Language Lessons finds that, because of the profound value of a human life, even days on end of more of the same still contain something original.

Morales plays Cariño, an online Spanish teacher who’s been sprung onto Adam (Mark Duplass) by his husband Will (Desean Terry) as a surprise gift. Adam’s only marginally interested in these one-on-one lessons (especially once he learns that Will bought 100 weeks of them), but when Will dies in a sudden accident, Cariño becomes one of Adam’s only constants. Early, too early in their student-teacher relationship to be appropriate, Cariño witnesses the ugliest, rawest side that Adam has to offer. So when her own personal problems accidentally spill into their time together and any sense of healthy boundaries evaporates, the two have to evaluate their places in each other’s lives — are they even really in each other’s lives at all?
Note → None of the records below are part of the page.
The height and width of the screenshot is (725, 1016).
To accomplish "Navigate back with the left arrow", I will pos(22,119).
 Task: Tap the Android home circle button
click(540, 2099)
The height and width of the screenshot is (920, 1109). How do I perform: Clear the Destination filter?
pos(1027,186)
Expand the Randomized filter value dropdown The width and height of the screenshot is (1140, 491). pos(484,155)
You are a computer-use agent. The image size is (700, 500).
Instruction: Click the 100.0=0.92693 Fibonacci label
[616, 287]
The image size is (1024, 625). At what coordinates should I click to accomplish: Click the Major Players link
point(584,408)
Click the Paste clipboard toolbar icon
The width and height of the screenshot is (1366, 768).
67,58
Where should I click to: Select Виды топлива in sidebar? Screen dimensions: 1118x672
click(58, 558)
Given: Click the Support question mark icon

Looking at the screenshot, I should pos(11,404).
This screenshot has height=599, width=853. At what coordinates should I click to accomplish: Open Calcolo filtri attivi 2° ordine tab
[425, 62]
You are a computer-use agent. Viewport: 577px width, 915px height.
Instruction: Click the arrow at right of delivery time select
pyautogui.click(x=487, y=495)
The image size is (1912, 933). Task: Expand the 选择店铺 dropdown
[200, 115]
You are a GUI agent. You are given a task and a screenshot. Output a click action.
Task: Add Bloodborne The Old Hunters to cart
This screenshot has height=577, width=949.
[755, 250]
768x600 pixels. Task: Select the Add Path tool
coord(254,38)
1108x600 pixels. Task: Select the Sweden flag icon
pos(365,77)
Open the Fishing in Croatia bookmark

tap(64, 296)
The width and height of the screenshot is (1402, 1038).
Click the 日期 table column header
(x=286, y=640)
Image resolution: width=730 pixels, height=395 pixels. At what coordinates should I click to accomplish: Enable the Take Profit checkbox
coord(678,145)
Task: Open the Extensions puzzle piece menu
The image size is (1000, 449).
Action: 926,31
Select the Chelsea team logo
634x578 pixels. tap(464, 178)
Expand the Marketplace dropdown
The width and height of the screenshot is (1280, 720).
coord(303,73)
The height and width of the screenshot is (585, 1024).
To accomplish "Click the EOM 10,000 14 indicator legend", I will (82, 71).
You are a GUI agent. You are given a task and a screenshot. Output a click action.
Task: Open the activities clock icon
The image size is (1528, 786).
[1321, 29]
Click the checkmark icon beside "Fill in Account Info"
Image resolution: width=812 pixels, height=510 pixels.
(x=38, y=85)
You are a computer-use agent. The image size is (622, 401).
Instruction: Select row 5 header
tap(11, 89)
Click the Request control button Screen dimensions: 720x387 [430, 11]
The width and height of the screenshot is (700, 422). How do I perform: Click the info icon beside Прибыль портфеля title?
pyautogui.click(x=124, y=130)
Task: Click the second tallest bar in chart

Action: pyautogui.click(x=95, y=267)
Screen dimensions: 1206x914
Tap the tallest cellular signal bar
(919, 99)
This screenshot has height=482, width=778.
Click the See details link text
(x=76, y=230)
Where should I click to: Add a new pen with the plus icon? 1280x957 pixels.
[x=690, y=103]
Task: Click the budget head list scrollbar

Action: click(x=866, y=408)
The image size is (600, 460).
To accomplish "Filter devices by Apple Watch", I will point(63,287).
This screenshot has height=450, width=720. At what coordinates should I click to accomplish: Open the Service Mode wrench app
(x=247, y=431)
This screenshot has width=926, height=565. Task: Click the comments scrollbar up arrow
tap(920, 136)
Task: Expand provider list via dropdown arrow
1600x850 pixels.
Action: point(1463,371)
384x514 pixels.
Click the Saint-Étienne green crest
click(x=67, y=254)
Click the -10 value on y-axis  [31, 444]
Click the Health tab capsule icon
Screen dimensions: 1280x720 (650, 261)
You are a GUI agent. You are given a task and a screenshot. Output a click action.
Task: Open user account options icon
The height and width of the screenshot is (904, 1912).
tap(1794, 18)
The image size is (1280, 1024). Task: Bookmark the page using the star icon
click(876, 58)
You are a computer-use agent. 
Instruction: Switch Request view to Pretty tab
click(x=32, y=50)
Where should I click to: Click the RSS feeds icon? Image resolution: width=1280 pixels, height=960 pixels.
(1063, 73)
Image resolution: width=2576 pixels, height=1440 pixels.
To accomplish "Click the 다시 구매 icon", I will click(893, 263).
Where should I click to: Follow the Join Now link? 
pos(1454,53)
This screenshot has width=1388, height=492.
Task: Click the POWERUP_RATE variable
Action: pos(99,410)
Morales and Duplass achieve heartwarming chemistry in remarkable speed given the screen-bound nature of the friendship they’re performing. But it’s a realistic side effect of weathering massive tragedies in each other’s blue-light presence. Duplass’ awkward but impressive Spanish skills are almost chilling in their emotional resonance — Adam moves through his grief by learning to put his love for Will into a new language. But Cariño begins to resist this beauty, refusing to wear her heart on her sleeves in the same way, though Morales’ nuanced, wide-eyed performance betrays that instinct. It’s a strength of the screenplay that Morales and Duplass allow these characters to relish in their cravings for connection and bring such warmth to the screen while still cutting back and understanding that real adult friendships are never that easy.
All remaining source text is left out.